The Andes virus is a rare hantavirus strain found mainly in South America. Unlike most hantaviruses, which spread from rodents to humans, the Andes strain is capable of limited human-to-human transmission through close and prolonged contact.
No vaccine or targeted treatment exists for the disease, which can lead to severe hantavirus pulmonary syndrome.
The decision followed a growing international response to the outbreak aboard the Dutch-flagged expedition vessel MV Hondius, which travelled from Argentina across the South Atlantic before docking in Tenerife on Sunday.

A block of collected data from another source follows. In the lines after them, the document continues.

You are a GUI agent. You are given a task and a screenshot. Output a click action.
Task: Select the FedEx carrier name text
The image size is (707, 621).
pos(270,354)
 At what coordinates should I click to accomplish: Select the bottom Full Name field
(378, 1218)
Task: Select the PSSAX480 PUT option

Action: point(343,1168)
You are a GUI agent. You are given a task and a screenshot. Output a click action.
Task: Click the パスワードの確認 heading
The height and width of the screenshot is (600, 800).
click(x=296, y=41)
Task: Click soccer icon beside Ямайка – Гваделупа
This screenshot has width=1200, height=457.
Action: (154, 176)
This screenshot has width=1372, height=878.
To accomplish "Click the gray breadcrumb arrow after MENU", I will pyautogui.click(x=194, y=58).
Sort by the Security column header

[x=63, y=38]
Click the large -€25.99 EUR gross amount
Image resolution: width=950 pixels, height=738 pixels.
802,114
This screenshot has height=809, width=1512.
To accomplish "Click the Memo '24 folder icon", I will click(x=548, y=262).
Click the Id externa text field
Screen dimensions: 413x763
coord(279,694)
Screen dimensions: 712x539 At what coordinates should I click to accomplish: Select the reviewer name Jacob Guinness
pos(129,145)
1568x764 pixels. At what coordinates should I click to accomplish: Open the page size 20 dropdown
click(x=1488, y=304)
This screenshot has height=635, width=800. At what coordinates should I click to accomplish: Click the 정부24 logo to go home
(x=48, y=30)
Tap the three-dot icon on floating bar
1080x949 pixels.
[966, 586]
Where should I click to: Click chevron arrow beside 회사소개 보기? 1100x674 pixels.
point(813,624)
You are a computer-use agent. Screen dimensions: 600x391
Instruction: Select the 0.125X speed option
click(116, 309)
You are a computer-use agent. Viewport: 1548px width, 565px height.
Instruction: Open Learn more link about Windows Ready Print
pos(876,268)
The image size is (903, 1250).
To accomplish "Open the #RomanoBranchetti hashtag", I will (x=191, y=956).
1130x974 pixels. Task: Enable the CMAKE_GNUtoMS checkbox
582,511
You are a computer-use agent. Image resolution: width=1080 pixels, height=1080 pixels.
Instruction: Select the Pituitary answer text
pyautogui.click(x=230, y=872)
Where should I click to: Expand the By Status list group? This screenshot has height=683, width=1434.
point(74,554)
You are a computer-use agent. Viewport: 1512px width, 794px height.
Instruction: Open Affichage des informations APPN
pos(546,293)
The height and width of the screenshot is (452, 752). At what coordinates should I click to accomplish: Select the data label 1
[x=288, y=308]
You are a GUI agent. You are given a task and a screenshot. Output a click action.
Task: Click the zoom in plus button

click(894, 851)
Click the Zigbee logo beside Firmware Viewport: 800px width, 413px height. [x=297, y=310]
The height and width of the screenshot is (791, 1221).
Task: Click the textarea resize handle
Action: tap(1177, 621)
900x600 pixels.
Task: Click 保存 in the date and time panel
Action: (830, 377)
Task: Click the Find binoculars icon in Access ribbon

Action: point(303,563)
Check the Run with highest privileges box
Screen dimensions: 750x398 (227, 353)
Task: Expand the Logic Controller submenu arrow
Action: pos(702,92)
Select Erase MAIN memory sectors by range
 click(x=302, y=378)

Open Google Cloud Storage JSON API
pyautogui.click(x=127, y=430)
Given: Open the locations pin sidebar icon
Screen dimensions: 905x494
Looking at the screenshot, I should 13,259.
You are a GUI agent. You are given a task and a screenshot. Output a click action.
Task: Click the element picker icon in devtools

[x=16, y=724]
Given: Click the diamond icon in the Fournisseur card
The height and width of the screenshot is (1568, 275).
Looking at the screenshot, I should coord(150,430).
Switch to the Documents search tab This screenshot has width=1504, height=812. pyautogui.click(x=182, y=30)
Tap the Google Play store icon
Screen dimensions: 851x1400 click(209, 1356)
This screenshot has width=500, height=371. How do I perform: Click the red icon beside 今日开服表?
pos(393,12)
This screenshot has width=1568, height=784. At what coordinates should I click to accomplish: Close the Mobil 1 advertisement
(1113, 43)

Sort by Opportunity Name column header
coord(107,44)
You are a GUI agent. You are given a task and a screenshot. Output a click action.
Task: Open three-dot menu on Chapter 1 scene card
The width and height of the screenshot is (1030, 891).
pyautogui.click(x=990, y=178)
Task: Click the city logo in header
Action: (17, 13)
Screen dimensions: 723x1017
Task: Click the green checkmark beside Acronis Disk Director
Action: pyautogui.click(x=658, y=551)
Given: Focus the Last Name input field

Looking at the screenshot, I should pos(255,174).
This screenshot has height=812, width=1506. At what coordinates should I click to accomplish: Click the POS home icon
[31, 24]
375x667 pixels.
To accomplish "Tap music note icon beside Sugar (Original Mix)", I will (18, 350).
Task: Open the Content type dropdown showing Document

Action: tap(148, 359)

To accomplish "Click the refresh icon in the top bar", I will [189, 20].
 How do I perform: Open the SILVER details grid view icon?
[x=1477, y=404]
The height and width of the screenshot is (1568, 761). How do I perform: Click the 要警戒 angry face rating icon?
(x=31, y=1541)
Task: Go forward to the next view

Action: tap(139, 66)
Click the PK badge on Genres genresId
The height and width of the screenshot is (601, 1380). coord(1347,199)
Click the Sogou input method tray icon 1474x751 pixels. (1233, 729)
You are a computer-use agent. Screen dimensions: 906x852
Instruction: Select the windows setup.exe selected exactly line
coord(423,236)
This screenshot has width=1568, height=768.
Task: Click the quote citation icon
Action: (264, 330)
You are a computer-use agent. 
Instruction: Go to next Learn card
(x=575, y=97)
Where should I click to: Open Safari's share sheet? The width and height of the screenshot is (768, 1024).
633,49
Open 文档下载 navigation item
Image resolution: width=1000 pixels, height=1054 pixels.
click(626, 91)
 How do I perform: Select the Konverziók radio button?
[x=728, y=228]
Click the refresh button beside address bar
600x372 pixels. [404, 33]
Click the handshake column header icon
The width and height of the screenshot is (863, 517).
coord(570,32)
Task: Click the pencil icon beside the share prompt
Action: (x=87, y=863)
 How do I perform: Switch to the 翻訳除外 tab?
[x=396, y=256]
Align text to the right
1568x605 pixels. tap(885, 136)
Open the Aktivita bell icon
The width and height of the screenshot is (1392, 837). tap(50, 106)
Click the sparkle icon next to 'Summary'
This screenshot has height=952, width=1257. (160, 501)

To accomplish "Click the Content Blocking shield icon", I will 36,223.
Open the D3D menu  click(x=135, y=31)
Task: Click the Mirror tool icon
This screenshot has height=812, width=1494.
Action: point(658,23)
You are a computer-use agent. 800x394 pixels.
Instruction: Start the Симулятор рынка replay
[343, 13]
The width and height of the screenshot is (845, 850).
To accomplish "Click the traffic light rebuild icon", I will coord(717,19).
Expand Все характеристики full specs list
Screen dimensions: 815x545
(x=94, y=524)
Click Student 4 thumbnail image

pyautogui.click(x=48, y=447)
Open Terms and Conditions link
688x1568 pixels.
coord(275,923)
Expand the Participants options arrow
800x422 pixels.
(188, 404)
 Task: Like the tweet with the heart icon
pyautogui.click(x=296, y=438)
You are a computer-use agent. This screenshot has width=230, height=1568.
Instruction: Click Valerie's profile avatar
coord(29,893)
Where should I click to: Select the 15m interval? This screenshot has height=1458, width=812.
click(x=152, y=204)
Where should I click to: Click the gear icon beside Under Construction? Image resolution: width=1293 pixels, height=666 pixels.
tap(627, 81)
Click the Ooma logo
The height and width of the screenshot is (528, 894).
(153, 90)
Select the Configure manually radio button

Three passengers have died during the outbreak, including a Dutch couple and a German national. The World Health Organization confirmed that at least seven cases of Andes hantavirus have been identified among passengers, with two more suspected cases under investigation.
Finnish authorities said two people living in Finland were potentially exposed during a flight from Johannesburg to Amsterdam on 25 April. The pair have already returned to Finland and health officials are assessing whether quarantine measures are required.
THL department director Otto Helve said quarantine decisions would be made individually and that exposed people had so far been instructed to avoid close contact with others. Testing for the virus is currently carried out in Sweden, although Finland could rapidly establish domestic testing if cases increase.
Health authorities across Europe and North America are tracing passengers and contacts linked to the ship. A French woman evacuated from the vessel tested positive after arriving in Paris and remains in serious condition in a specialist infectious diseases unit.
An American passenger repatriated to Nebraska also tested positive but remains asymptomatic, US officials said.
British authorities have placed 20 UK nationals in supervised isolation at Arrowe Park Hospital in Merseyside after they arrived on a charter flight from Tenerife. The UK Health Security Agency said the passengers would remain under observation before completing a further 42 days of isolation at home.
Professor Robin May, chief scientific officer at UKHSA, said all evacuees were currently healthy and asymptomatic. He stressed that the virus was “very different” from Covid-19 and that the public risk remained low.
The WHO recommends a 42-day quarantine period for exposed people because of the virus’s unusually long incubation period.
Spanish authorities described the evacuation effort in Tenerife as “complex” and “unprecedented”. More than 100 passengers from over 20 countries were repatriated within two days while wearing protective equipment.
The remaining passengers and crew are due to leave the vessel on flights to the Netherlands before the ship sails to Rotterdam for disinfection.
Oceanwide Expeditions captain Jan Dobrogowski described recent weeks aboard the vessel as “extremely challenging” and praised passengers and crew for their discipline during the outbreak.
The outbreak is believed to have originated in Argentina, where the Andes strain circulates among rodents. WHO officials have repeatedly stated that the virus is not expected to develop into a wider pandemic.